Although can be used with any type of chromatographic method, the major separation modes of HPLC are:

  1. 1.  Size exclusion chromatography (discussed in lectures 22 and 23)

    2. 2.  Ion exchange chromatography (discussed in lecture 24)

    3.  Normal phase and adsorption chromatography: In principle, this mode is the column version of thin layer chromatography. The stationary phase is polar (such as silica gel, with or without functionalization with the polar groups) while the mobile phase is non-polar.

    4.  Reversed-phase chromatography: The name ‘reversed-phase' has historical significance. In 1970s, liquid chromatography was usually performed with polar stationary phases, usually unmodified silica or alumina. Polar molecules will preferentially bind to the polar stationary phase. This method is now termed as the normal phase chromatography. If the stationary phase is made hydrophobic through covalent attachment of long alkyl chains, it would preferentially bind the hydrophobic molecules. This can be considered the opposite or reverse of the normal phase, hence the term reversed-phase chromatography.

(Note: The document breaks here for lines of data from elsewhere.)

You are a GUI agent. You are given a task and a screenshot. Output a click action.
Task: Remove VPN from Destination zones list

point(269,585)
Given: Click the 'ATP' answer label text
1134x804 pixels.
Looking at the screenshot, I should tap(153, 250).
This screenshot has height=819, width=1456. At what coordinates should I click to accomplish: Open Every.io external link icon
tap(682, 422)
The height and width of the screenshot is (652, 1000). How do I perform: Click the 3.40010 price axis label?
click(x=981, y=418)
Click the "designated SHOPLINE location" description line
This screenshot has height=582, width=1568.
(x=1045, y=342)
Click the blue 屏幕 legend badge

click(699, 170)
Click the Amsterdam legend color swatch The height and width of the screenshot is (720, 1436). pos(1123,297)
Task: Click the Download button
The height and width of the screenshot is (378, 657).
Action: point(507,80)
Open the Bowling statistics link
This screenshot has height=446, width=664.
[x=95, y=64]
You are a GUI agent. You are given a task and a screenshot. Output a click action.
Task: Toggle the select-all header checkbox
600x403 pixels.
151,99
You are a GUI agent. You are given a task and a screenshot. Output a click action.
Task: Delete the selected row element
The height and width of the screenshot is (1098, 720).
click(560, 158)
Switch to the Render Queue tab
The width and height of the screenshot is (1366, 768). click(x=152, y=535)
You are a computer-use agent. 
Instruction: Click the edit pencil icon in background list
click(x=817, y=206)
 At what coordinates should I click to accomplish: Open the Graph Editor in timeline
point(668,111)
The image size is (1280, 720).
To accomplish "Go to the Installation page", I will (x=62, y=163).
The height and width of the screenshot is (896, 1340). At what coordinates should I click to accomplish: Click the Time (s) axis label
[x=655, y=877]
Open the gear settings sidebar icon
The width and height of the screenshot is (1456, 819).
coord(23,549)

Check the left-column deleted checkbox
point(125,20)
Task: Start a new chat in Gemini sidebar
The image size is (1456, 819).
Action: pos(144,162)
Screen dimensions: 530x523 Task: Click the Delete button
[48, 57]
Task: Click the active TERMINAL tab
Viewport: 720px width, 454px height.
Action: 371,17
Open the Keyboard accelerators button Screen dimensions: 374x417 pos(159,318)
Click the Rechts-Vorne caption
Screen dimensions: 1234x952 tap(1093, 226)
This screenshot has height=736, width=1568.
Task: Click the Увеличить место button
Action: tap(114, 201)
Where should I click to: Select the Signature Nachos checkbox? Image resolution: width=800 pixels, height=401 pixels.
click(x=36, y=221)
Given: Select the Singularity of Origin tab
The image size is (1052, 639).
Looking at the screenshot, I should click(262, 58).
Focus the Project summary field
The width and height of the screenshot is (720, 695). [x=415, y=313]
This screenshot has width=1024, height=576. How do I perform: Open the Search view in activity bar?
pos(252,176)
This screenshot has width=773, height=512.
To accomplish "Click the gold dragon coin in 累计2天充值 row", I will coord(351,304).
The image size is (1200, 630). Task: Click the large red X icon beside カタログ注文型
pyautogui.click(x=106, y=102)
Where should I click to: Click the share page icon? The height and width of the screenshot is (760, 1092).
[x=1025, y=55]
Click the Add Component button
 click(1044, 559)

Reversed-phase chromatography finds applications in both analytical and preparative biochemical separations. Since its introduction, reversed-phase chromatography has come a long way to become the method of choice for analytical purposes. The solute molecules that possess some hydrophobic character bind to the hydrophobic stationary phase; reversed-phase chromatography, therefore, is a type of adsorption chromatography. The actual mechanism of binding of the molecules is not very clear but is believed to happen due to favorable entropic effect. The initial mobile phase in reversed-phase chromatography is primarily aqueous. Binding of the solute's hydrophobic regions to the stationary phase reduces the exposed hydrophobic area thereby diminishing the degree of ordered water structure and increasing the entropy of the system (Figure 26.2). The bound analyte molecules can then be eluted using a gradient of a non-polar solvent.

Figure 26.2: Interaction of a protein to a reversed-phase column; binding of hydrophobic regions of the protein to the hydrophobic stationary phase would displace the structured water molecules thereby increasing the entropy of the system.